EDIT: this is an old post copied over from my old blog on Los Techies, I have kept it here for archival reasons.
I use the following trick for adding ActiveRecord classes after the fact for our in-house plug-in architecture. Thanks to whichever blogger/mailing list I picked this up from so long ago.
var holder = ActiveRecordMediator.GetSessionFactoryHolder();
//register your subclasses here
ActiveRecordStarter.RegisterTypes(typeof(Employee), typeof(Customer));
holder.RegisterSessionFactory(
holder.GetConfiguration(typeof(ActiveRecordBase)).BuildSessionFactory(), typeof(ActiveRecordBase)
);
//reloads session factory without this types will not be registered.
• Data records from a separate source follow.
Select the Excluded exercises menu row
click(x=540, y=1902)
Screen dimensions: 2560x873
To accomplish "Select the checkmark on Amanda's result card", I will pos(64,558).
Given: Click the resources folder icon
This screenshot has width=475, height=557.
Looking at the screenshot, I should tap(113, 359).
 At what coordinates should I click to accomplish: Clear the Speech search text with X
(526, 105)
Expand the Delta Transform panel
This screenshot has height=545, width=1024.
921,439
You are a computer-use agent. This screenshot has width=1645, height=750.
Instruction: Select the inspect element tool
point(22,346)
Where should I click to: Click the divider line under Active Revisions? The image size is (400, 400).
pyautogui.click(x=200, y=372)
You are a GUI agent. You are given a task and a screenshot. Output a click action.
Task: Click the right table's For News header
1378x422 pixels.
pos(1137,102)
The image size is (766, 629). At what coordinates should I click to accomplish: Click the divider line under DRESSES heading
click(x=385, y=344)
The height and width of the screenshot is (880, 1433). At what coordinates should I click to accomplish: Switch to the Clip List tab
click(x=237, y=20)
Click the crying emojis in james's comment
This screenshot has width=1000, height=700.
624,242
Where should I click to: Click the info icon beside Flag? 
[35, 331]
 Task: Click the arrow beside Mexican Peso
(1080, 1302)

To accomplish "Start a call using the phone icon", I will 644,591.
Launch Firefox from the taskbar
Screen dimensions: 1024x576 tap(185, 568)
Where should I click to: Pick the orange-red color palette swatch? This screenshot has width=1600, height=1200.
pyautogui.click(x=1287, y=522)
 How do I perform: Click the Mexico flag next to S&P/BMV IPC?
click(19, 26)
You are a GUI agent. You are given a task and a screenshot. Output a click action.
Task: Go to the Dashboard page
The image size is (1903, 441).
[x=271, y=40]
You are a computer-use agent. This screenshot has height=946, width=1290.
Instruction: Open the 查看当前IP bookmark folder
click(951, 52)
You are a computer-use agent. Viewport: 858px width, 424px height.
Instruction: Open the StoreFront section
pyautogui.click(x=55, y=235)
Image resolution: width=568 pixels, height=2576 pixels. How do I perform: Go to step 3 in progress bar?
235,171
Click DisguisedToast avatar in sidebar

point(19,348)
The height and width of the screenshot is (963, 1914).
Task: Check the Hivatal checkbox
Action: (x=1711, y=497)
//I believe this is actually a "feature" in Castle trunk. may be fixed now.
This is all you need to register extra classes that are accessing the same database as the application is using.
InPlaceConfigurationSource source = new InPlaceConfigurationSource();
// config. change this to suite your needs
Dictionary<string, string> confdict = new Dictionary<string, string>
{
{"connection.driver_class", "NHibernate.Driver.SqlClientDriver"},
{"dialect" ,"NHibernate.Dialect.MsSql2000Dialect"},
{"connection.provider","NHibernate.Connection.DriverConnectionProvider"},
{"connection.connection_string","Data Source=localhost;Initial Catalog=intranet_devel;Integrated Security=SSPI"},
{"proxyfactory.factory_class","NHibernate.ByteCode.Castle.ProxyFactoryFactory, NHibernate.ByteCode.Castle"}
};
source.Add(typeof(BaseCRMobj), confdict);
var holder = ActiveRecordMediator.GetSessionFactoryHolder();
var config = new Configuration();
foreach (var conf in source.GetConfiguration(typeof(BaseCRMobj)).Children)
{
//turns ActiveRecord config Configuration could be skipped if you load Configuration object instead
config.Properties[conf.Name] = conf.Value;
}
// loads the base type and its configuration into ActiveRecord
holder.Register(typeof(BaseCRMobj), config);
//reloads sessionfactory again note not using ActiveRecordBase now
holder.RegisterSessionFactory(holder.GetConfiguration(typeof(BaseCRMobj)).BuildSessionFactory(), typeof(BaseCRMobj));
After you have configured the base type for your ActiveRecord classes plus its connection string then call the register types method again:
var holder = ActiveRecordMediator.GetSessionFactoryHolder();
// register individual subclasses
ActiveRecordStarter.RegisterTypes(typeof(Employee), typeof(Customer));
//reloads instance of SessionFactory
holder.RegisterSessionFactory(holder.GetConfiguration(typeof(BaseCRMobj)).BuildSessionFactory(), typeof(BaseCRMobj));
Overall this works quite well even if its noisy . I am able to dynamically load connections to 5 different databases and register a hundred or so classes total, all after the application has started. The real code has some DRY cleanup going on but this is more or less what I really use.